• Text block:
-*-*-
# New army, different tactics.



## Archaon18 (Feb 17, 2012)

So far I play warriors of chaos, but I plan to expand into a new army. Because I want to have a massively varied army I want a relatively hordesque snooty army who wear very little armor. Because of this I plan to go dark elves, with lots of shooty stuff, & a few monsters.
Any suggestions, maybe something like dwarves (Too much armor) or empire (No reasons, just hate their backstory).


----------



## Ratvan (Jun 20, 2011)

Well, how about

Orcs and Goblins, lots of shooting with cheap warmachines and goblins

Tomb Kings, lots of shooting (always hits on 5+) and Sphinx's for monsters


----------



## Archaon18 (Feb 17, 2012)

Ratvan said:


> Well, how about
> Tomb Kings, lots of shooting (always hits on 5+) and Sphinx's for monsters


 These guys sound good, but I've always hated rubbish shooting. Additionally their snooty units can't hold in up in combat whatsoever, unlike I6 dark elves, who can have hydras. 
The problem with goblins is that they are quite common where I come from & I would like something different to use. They also relate back the combat thing, plus I dislike hordes, due to poor manoueVerablilty & massive set up times


----------



## safeinacell (Aug 27, 2008)

Archaon18 said:


> These guys sound good, but I've always hated rubbish shooting. Additionally their snooty units can't hold in up in combat whatsoever, unlike I6 dark elves, who can have hydras.


Dark Elf shooting will generally be hitting on 5+, when you take into account the modifiers for multiple shots and over half range. That's before your opponent does unsporting things like hiding behind walls and such. Also, with a lower points cost per archer Tomb Kings lend themselves to massed fire power somewhat more than the Dark Elves do.


----------



## karlhunt (Mar 24, 2009)

Hey, you are the one that mentioned being "hordesque" I second the Tomb kings. 
Besides, If you put a prince in the unit of archers they all get to enjoy his WS5, couple that with their light armor and the ability to revive the fallen every turn and you are off to a great start!


----------



## olderplayer (Dec 11, 2009)

The one weakness of warriors is their lack of shooting and vulnerability to shooting armies (no scouts and skirmishers, less effective fast cav. no flying units other than a character on a disc). 

TK archers are reasonably priced for what they do and beign unbreakable and always hit on 5+ when shooting, regardless of modifiers. Also, one of the augment spells allow multiple shots. You can pair a horde skelly archer core with some smaller archer untis to act as redirectors and flank threats, chariots, necrosphinxes and warsphinxes, skull catapult, casket and maybe necroknights and have a decent army. You can hide your heirophant in a smaller archer unit covered by the larger unit and use the casket and augments and maybe a hierotitan to keep boosting your units and giving those skellies abilities. I saw someone run successfully an army like that at a recent one day tourney I ran and he went 2-1 and did quite well.
-*-*-
• Collected material:
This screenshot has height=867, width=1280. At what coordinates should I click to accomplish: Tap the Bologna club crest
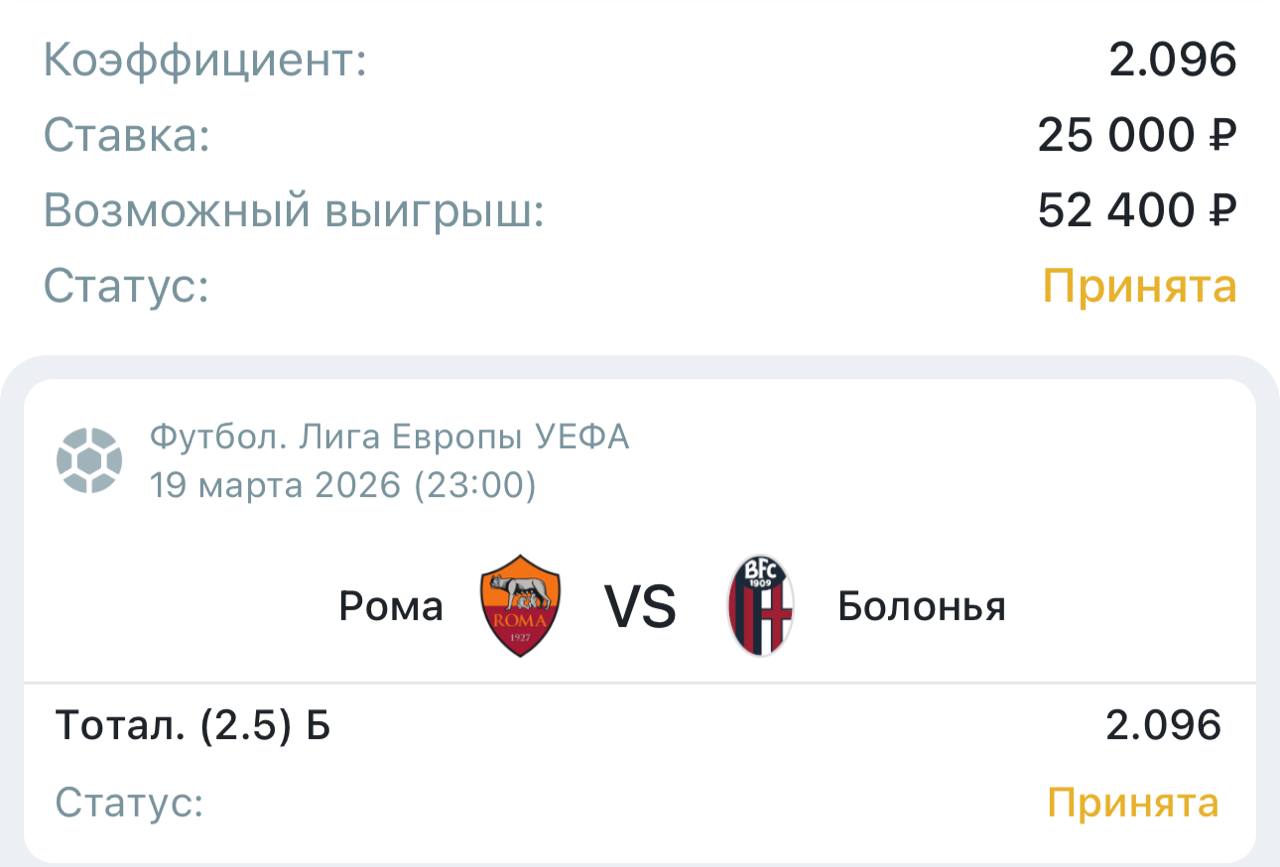click(761, 606)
-*-*-
• What to produce:
Reproduce the passage of the army tactics forum thread above that opens with the words containing "# New army, different" and closes with "hate their backstory).".

• Task solution:
# New army, different tactics.



## Archaon18 (Feb 17, 2012)

So far I play warriors of chaos, but I plan to expand into a new army. Because I want to have a massively varied army I want a relatively hordesque snooty army who wear very little armor. Because of this I plan to go dark elves, with lots of shooty stuff, & a few monsters.
Any suggestions, maybe something like dwarves (Too much armor) or empire (No reasons, just hate their backstory).